Jeon Hyeongrin, Lee Hyunji, Kang Byunghee, Jang Insoon, Roh Tae-Young
Department of Life Sciences, Pohang University of Science and Technology (POSTECH), Pohang 37673, Korea.
Division of Integrative Biosciences and Biotechnology, Pohang University of Science and Technology (POSTECH), Pohang 37673, Korea.
Genomics Inform. 2020 Dec;18(4):e42. doi: 10.5808/GI.2020.18.4.e42. Epub 2020 Dec 14.
Chromatin immunoprecipitation coupled with high-throughput DNA sequencing (ChIP-Seq) is a powerful technology to profile the location of proteins of interest on a whole-genome scale. To identify the enrichment location of proteins, many programs and algorithms have been proposed. However, none of the commonly used peak calling programs could accurately explain the binding features of target proteins detected by ChIP-Seq. Here, publicly available data on 12 histone modifications, including H3K4ac/me1/me2/me3, H3K9ac/me3, H3K27ac/me3, H3K36me3, H3K56ac, and H3K79me1/me2, generated from a human embryonic stem cell line (H1), were profiled with five peak callers (CisGenome, MACS1, MACS2, PeakSeq, and SISSRs). The performance of the peak calling programs was compared in terms of reproducibility between replicates, examination of enriched regions to variable sequencing depths, the specificity-to-noise signal, and sensitivity of peak prediction. There were no major differences among peak callers when analyzing point source histone modifications. The peak calling results from histone modifications with low fidelity, such as H3K4ac, H3K56ac, and H3K79me1/me2, showed low performance in all parameters, which indicates that their peak positions might not be located accurately. Our comparative results could provide a helpful guide to choose a suitable peak calling program for specific histone modifications.

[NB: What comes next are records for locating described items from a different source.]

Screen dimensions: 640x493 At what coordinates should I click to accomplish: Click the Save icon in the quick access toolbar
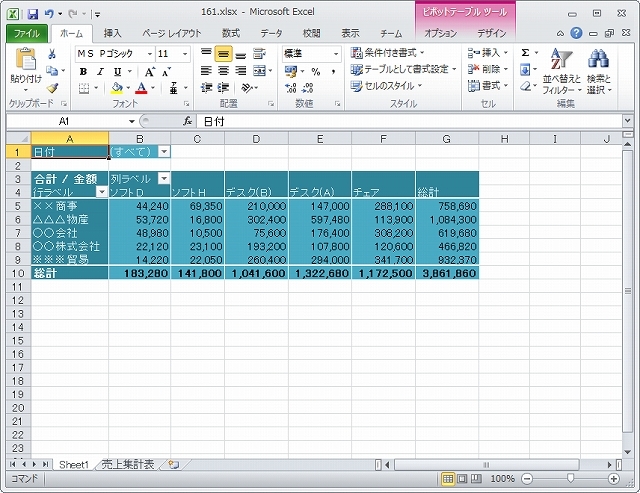[32, 15]
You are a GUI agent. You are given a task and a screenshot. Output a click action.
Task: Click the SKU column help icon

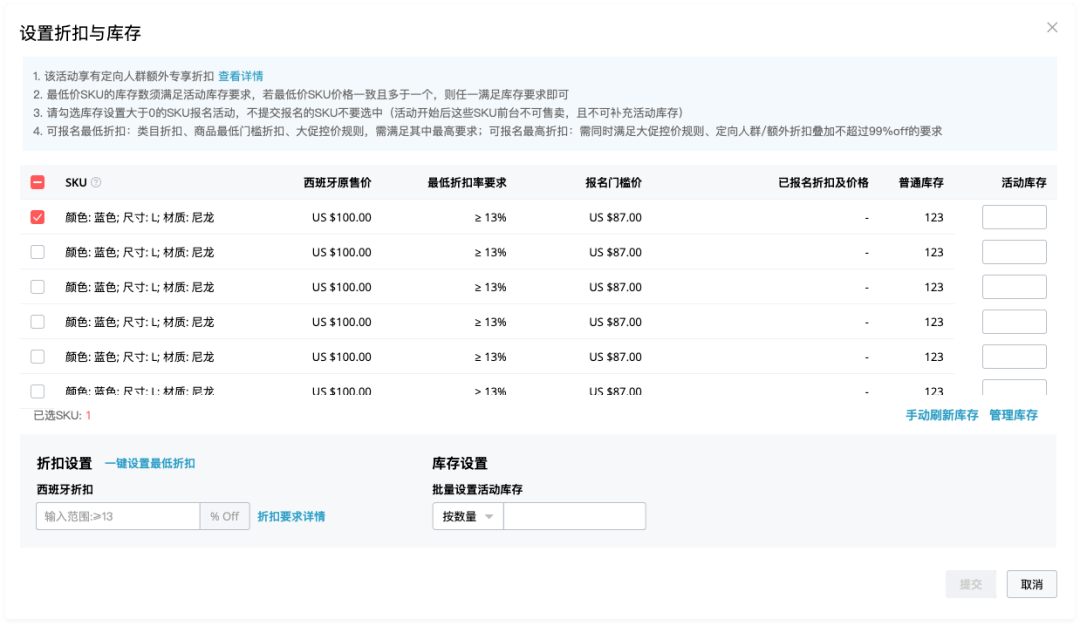pos(96,183)
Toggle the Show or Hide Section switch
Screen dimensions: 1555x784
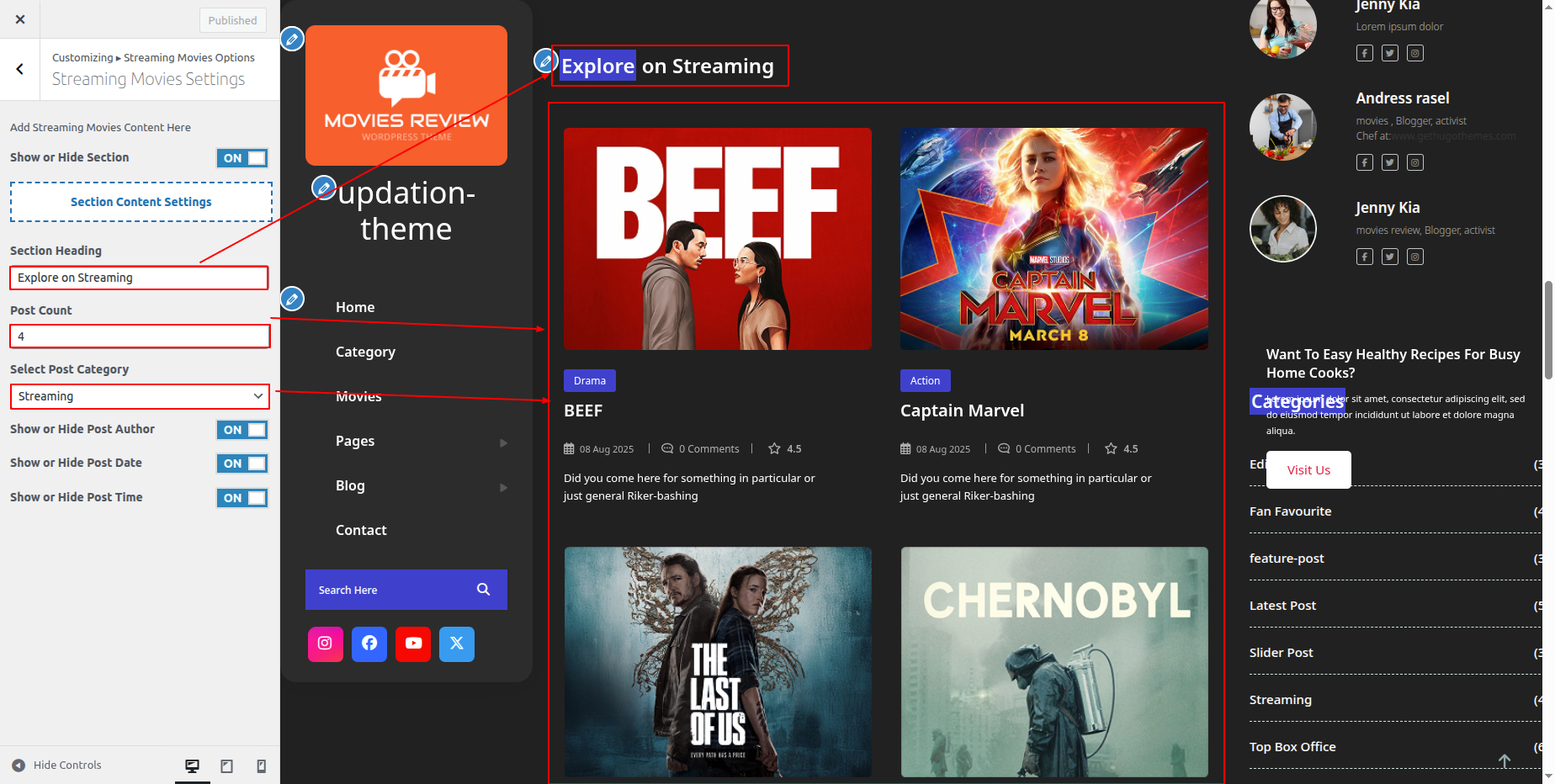click(x=242, y=158)
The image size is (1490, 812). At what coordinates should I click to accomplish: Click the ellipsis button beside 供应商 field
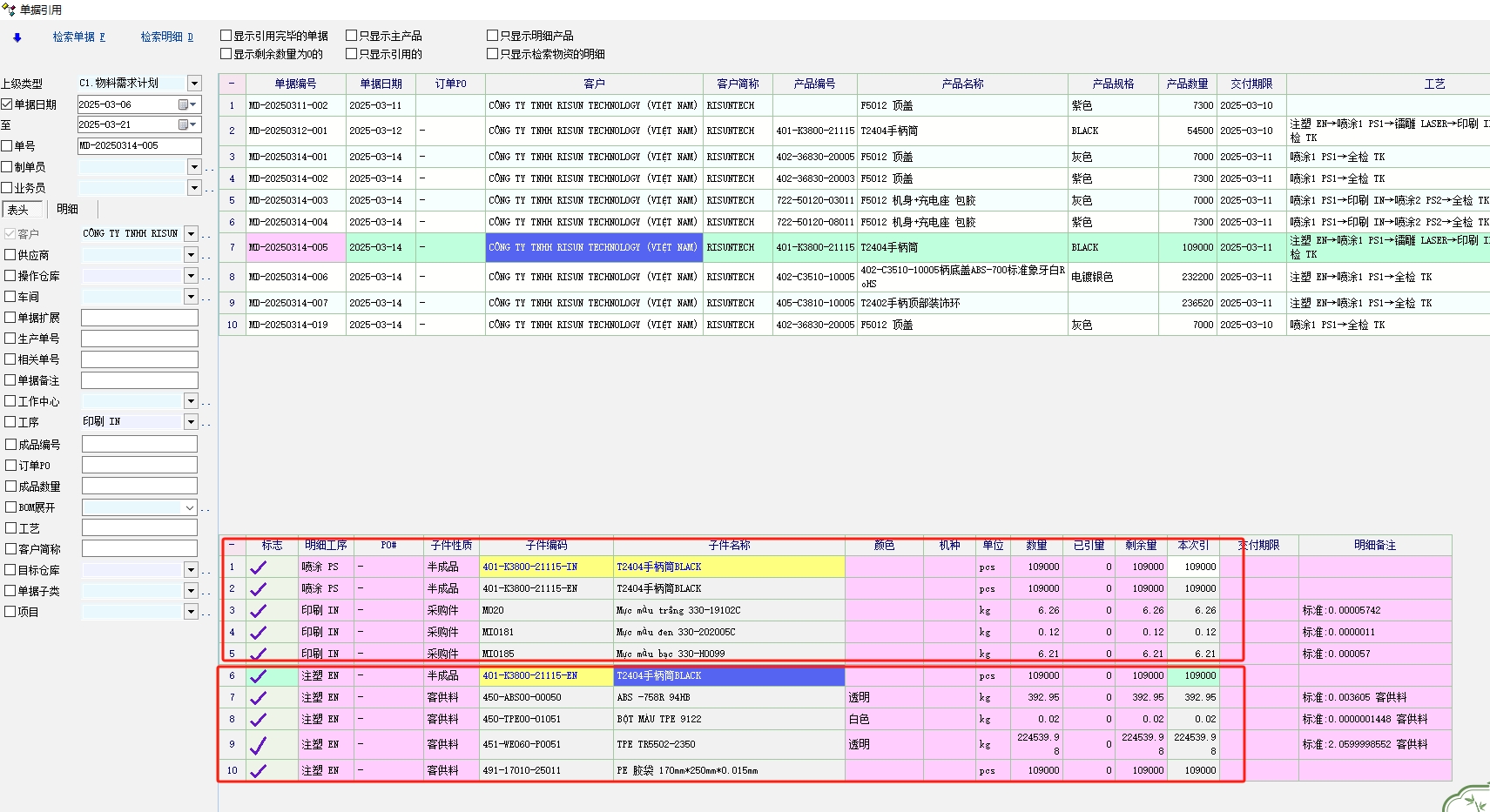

染色质免疫沉淀结合高通量DNA测序(ChIP-Seq)是一种强大的技术,可在全基因组范围内描绘感兴趣蛋白质的位置。为了识别蛋白质的富集位置,人们提出了许多程序和算法。然而,常用的峰检测程序都无法准确解释ChIP-Seq检测到的靶蛋白的结合特征。在这里,使用五种峰检测程序(CisGenome、MACS1、MACS2、PeakSeq和SISSRs)对来自人类胚胎干细胞系(H1)的12种组蛋白修饰的公开可用数据进行了分析,这些修饰包括H3K4ac/me1/me2/me3、H3K9ac/me3、H3K27ac/me3、H3K36me3、H3K56ac以及H3K79me1/me2。从重复样本之间的可重复性、对可变测序深度的富集区域检查、特异性与噪声信号以及峰预测的灵敏度等方面比较了峰检测程序的性能。在分析点源组蛋白修饰时,峰检测程序之间没有重大差异。低保真度组蛋白修饰(如H3K4ac、H3K56ac和H3K79me1/me2)的峰检测结果在所有参数上表现都较差,这表明它们的峰位置可能定位不准确。我们的比较结果可为针对特定组蛋白修饰选择合适的峰检测程序提供有用的指导。